Creating a Public Gateway
During my time at Streamroot, their backend was comprised of several microservices (mostly written in Golang) orchestrated by Kubernetes. For the most part, I worked primarily on an inherited service focused on supporting the frontend: various entities needing CRUD operations, calls to external services, etc. Since most of the functionality we added on the frontend required very minor changes to this medium-sized service, I did not feel an urgent need to rework it and opted instead to address technical debt gradually with the team. That said, as the wider company backend evolved over time, the positioning of this service grew unwieldy since other services relied on rigid parts of it and the brittleness of the system was highlighted. This ultimately was a small piece of a larger, multi-team puzzle around the organization of concerns in the backend services.
This is where I was asked to help rework the backend by breaking the dashboard backend service down into its component parts which would be converted into focused microservices. We aimed to write these new services such that updates in one of the core services (such as the shape of the User entity) would require minimal to no updates in other services. To handle this dissolution without complicating API interactions, we created a gateway that could combine calls to various underlying services and preserve the outward simplicity. Additionally, this gateway would handle authentication and the rest of the services would no longer be publicly accessible.
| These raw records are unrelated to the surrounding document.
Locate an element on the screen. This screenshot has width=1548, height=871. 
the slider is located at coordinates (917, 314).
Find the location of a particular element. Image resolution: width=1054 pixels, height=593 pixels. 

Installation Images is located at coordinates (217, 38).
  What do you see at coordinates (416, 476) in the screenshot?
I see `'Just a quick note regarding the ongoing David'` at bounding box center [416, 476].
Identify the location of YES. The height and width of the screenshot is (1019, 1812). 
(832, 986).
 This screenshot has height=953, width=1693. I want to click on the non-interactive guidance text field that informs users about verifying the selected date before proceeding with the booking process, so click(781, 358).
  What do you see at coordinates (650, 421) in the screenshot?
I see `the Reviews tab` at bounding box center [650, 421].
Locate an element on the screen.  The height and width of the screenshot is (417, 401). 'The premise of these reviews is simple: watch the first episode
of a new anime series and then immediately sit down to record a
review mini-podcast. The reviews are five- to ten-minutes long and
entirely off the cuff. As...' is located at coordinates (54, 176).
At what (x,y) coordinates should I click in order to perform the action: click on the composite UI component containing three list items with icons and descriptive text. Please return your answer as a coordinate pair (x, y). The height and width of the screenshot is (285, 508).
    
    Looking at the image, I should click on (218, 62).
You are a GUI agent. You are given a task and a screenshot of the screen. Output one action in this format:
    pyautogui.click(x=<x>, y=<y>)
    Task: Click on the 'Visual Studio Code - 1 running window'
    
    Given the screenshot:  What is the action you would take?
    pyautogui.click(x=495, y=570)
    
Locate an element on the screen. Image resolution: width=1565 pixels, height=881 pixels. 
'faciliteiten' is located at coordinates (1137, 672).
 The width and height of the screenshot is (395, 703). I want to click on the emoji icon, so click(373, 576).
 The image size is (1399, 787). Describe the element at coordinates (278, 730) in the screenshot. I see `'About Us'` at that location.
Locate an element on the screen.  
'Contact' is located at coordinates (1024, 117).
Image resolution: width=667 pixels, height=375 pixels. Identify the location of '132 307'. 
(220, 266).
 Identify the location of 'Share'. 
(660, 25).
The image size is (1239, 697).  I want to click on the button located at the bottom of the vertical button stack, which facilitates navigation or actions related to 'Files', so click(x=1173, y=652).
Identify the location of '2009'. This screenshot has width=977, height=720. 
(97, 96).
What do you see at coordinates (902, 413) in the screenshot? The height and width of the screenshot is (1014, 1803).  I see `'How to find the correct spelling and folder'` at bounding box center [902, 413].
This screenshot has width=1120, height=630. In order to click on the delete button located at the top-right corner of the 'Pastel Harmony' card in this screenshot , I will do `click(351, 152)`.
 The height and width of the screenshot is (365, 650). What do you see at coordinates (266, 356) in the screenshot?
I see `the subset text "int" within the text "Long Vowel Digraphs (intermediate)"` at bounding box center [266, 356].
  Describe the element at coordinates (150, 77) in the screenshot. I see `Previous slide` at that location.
So I needed to organize the following in collaboration with other teams:
- Creating a handful of microservices to replace the functionality of the existing dashboard service.
- Replacing the old authentication system of sharing code and secrets between services with a new auth service that the gateway would use.
- Creating a gateway with endpoints for all of the underlying services as well as recreating the functionalities provided by the old dashboard service.
- Learn enough Golang to be effective.
On top of the scope of this work, I had already planned my departure with management before this project was planned, so my time would be limited to a few months and I was needed to ensure feature parity with the existing dashboard backend service. We worked very hard for those months and managed to release the new backend before I left!